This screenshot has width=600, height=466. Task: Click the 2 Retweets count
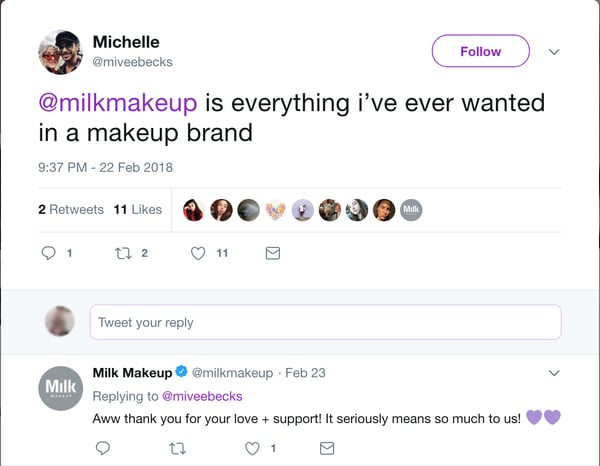click(70, 210)
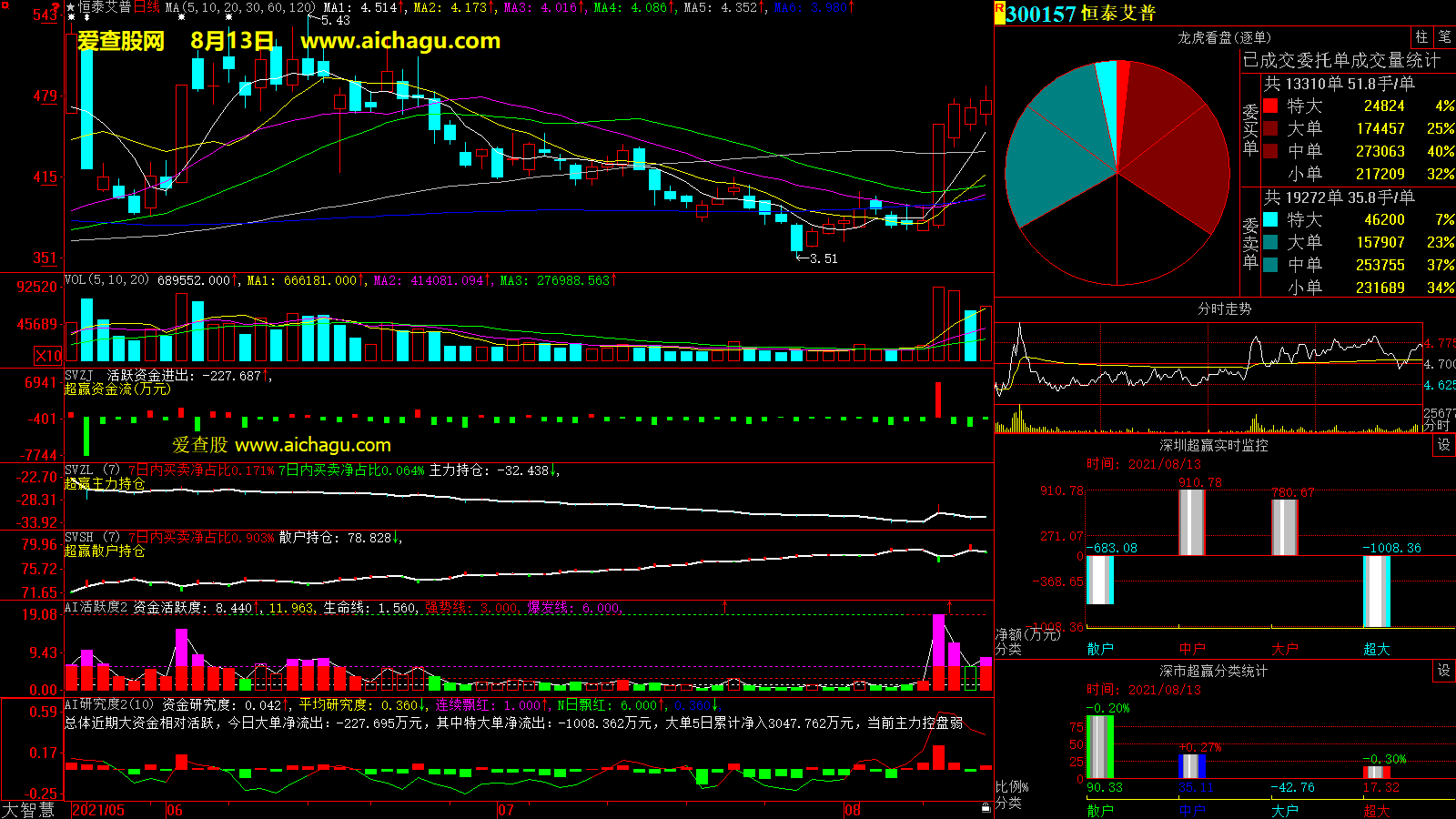Viewport: 1456px width, 819px height.
Task: Click the 大智慧 label at bottom-left
Action: 28,810
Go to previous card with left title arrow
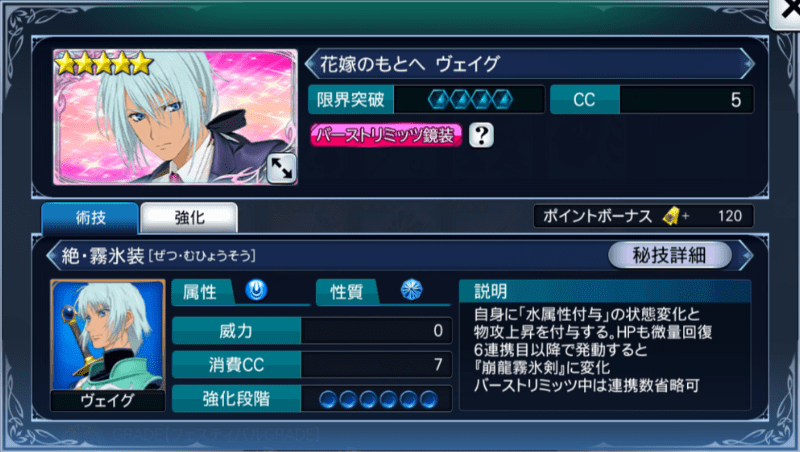800x452 pixels. point(311,64)
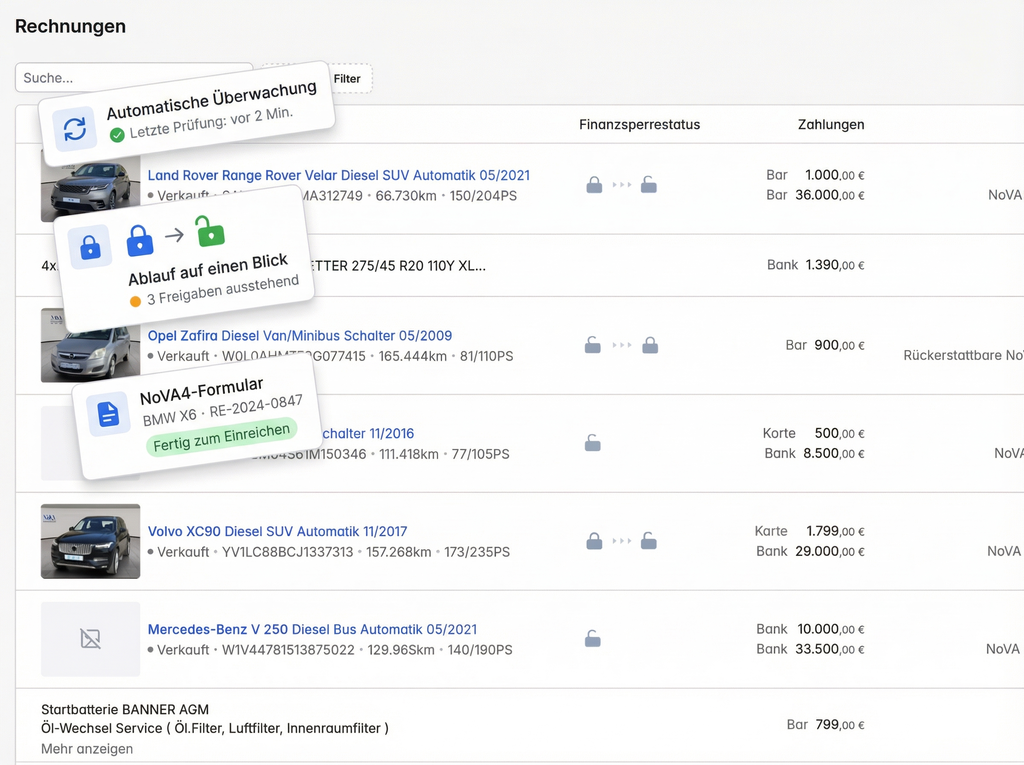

Opdracht — Wissel in alle records "previous" in voor "next" en geef de regels verder ongewijzigd weer. Laat de afbeeldingen in uw antwoord weg.

Antwoord op opdracht —
This screenshot has width=600, height=466. Task: Click the 2 Retweets count
click(70, 210)
Viewport: 1456px width, 819px height.
Task: Click the 大智慧 label at bottom-left
Action: 28,810
Go to next card with left title arrow
800x452 pixels. point(311,64)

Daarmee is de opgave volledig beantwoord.